Em Minas Gerais, o candidato Alexandre Kalil (PSD) também iniciou sua campanha com forte vinculação com o ex-presidente e o mote: “Do lado do Lula, do lado do povo de Minas Gerais”. A estratégia, contudo, ainda não surtiu efeito, e o governador Romeu Zema (Novo) segue com larga vantagem.
A estratégia de voto casado também tem sido usada por aliados de Bolsonaro, mesmo em estados onde o presidente tem índice de rejeição mais alto.
Candidato a governador da Bahia, João Roma (PL) se anuncia como “o único candidato de Bolsonaro” no estado e repete o lema: “Quem vota 22 para Bolsonaro vota 22 para João Roma”.
Mesmo tendo comandado o Ministério da Cidadania na gestão Bolsonaro, Roma ainda é desconhecido por 69% dos eleitores baianos, segundo pesquisa Datafolha divulgada em 24 de agosto.
Por isso, a estratégia de vinculação com a eleição nacional é vista como crucial para que ele saia dos atuais 7%, segundo o Datafolha, e chegue próximo ao patamar de Bolsonaro, que tem 20% das intenções de voto entre os baianos.

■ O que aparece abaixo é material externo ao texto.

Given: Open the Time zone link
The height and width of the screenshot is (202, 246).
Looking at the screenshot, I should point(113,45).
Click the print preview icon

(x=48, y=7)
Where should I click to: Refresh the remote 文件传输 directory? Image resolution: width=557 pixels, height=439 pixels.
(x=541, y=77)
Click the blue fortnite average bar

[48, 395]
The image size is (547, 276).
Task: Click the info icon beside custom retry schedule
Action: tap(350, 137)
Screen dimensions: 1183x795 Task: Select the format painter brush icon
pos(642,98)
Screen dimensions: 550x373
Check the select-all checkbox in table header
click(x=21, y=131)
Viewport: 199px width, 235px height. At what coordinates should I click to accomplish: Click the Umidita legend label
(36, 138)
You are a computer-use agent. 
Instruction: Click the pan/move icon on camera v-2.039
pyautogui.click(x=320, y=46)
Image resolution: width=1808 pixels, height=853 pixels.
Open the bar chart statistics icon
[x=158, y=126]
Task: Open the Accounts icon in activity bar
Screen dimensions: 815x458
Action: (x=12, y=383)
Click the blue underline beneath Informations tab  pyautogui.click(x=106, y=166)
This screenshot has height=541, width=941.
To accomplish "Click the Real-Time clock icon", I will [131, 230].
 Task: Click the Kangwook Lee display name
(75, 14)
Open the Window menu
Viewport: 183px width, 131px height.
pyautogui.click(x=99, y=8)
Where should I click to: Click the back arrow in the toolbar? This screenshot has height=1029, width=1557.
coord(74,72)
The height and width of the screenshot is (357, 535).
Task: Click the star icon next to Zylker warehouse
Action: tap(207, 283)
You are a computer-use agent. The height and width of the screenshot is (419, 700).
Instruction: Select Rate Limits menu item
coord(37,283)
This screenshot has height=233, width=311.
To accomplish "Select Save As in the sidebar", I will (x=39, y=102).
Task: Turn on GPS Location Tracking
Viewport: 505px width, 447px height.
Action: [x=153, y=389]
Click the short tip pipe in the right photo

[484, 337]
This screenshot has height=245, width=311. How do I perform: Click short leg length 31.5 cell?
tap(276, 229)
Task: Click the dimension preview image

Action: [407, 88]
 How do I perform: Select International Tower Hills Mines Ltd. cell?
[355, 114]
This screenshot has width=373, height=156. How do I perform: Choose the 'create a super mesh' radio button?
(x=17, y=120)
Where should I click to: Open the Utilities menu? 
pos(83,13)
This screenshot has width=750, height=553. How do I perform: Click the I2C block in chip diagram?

Também há forte presença de Bolsonaro nas campanhas de Tarcísio de Freitas (Republicanos), candidato em São Paulo, Carlos Viana (PL), em Minas Gerais, e Fernando Collor (PTB), em Alagoas.
Candidatos sem uma referência competitiva na eleição nacional, por outro lado, buscam esfriar a polarização da eleição presidencial e seus impactos nas campanhas estaduais. Em geral, vendem-se como uma espécie de candidato de unificação e consenso.
É o caso de Rodrigo Garcia (PSDB) em São Paulo, Romeu Zema (Novo) em Minas Gerais e ACM Neto (União Brasil) na Bahia.
Em seus programas de televisão e rádio, Garcia passa ao largo da eleição nacional e se apresenta como um candidato que vai além das disputas partidárias: “Estou aqui para defender São Paulo dessa briga política que só atrasou o Brasil”.
Na Bahia, ACM Neto vai na mesma linha. Em seu primeiro programa, ele destacou que foi prefeito tendo Dilma Rousseff (PT), Michel Temer (MDB) e Bolsonaro na Presidência.
Ao contrário de seus adversários, tem uma taxa de conhecimento de 92%. Dessa forma, sua campanha está centrada em evitar que potenciais eleitores de Lula que o apoiam migrem para Jerônimo Rodrigues.
O PT critica a estratégia de neutralidade. Ora associa ACM Neto a Bolsonaro, ora diz que o adversário deve descer do muro: “A Bahia tem lado, e não é o do tanto faz”, disse o governador Rui Costa.
O cientista político Cláudio Couto destaca que a decisão de voto nacionalmente nem sempre se reflete nas escolhas nos estados. Mas há momentos em que a vinculação das candidaturas tem mais força.
Foi o caso do pleito de 2018, quando a antipolítica ajudou a criar uma onda em favor de Bolsonaro e aliados desconhecidos, como Romeu Zema, em Minas, Carlos Moisés, em Santa Catarina, e Wilson Witzel, no Rio.
A eleição deste ano, diz Couto, ainda não será convencional, com as disputas nacional e estadual correndo em alas distintas. Mas também não será uma eleição crítica como a de 2018.
“As eleições estaduais começaram agora, ainda estão sujeitas a volatilidade. Mas o efeito da disputa nacional sobre os estados será atenuado”, afirma.